"Bildung ist abhängig vom Geldbeutel": Pisa-Ergebnisse aus Sicht der GEW Hessen

Am 03.12.2019 veröffentlicht

Und wieder geht es ein Stück abwärts mit Deutschlands Schülern - zumindest laut aktueller Pisa-Studie. Im Vergleich zur letzten Untersuchung 2016 haben sich die deutschen Schüler in allen drei Bereichen der internationalen Vergleichsstudie - Lesen, Mathematik und Naturwissenschaften - leicht verschlechtert.
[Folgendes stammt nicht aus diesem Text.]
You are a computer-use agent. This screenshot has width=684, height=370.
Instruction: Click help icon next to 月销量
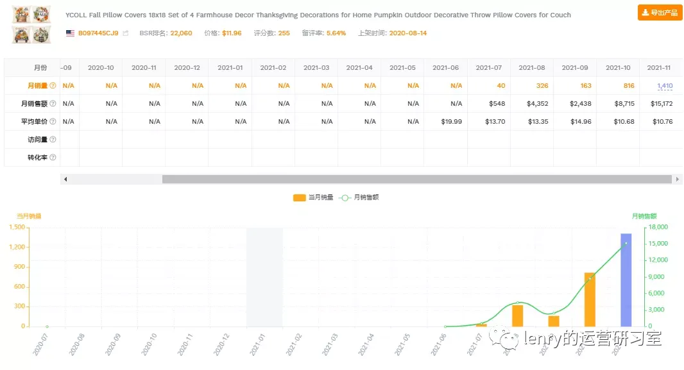[53, 85]
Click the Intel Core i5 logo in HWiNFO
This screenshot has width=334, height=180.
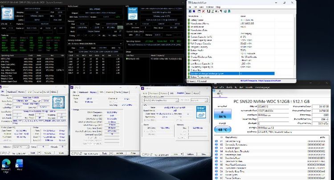[8, 14]
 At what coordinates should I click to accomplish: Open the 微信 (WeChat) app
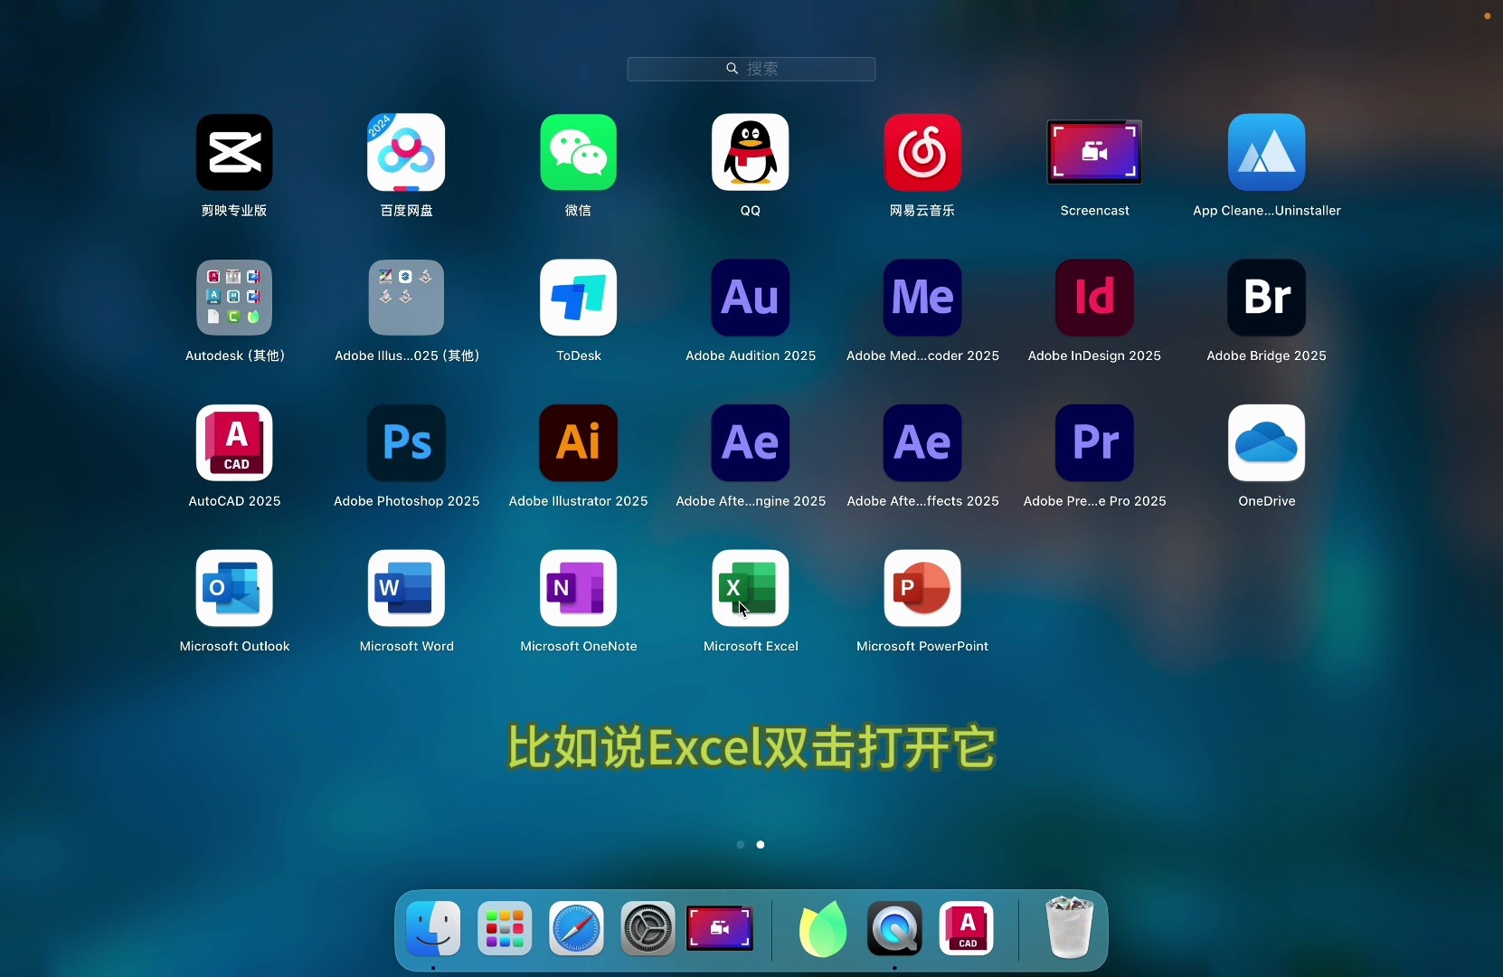(x=579, y=152)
Diese Entwicklung scheint Trend zu sein - bereits vor drei Jahren hatten die deutschen Schüler in zwei Bereichen Punkte verloren. Die Organisation für wirtschaftliche Zusammenarbeit und Entwicklung (OECD) wies bei der Vorlage der Zahlen in Berlin aber auch darauf hin, dass die deutschen Schüler leistungsmäßig weiterhin über dem OECD-Durchschnitt und damit auf einem guten Niveau lägen.
In Mathematik und Naturwissenschaften sei Deutschland sogar deutlich besser als der Durchschnitt der OECD-Länder. Der Abstand zur Spitzengruppe in Europa und Asien mit Singapur, Hongkong, Japan, Estland, Kanada oder Finnland bleibt dennoch groß.

Geld bestimmt die Bildung

Im Interview mit RTL Hessen bestätigt Maike Wiedwald, Landesvorsitzende der Gewerkschaft Erziehung und Wissenschaft Hessen, dass die "Abwärtsentwicklung" in Deutschland zu erwarten war. Die soziale Spaltung habe man schon länger beobachtet, viele schulpflichtige Kinder würden von zu Hause nicht die notwendige Unterstützung bekommen. "Bildungsgrad ist abhängig vom Geldbeutel der Eltern", so Wiedwald, hier müsse es dringend eine Veränderung geben.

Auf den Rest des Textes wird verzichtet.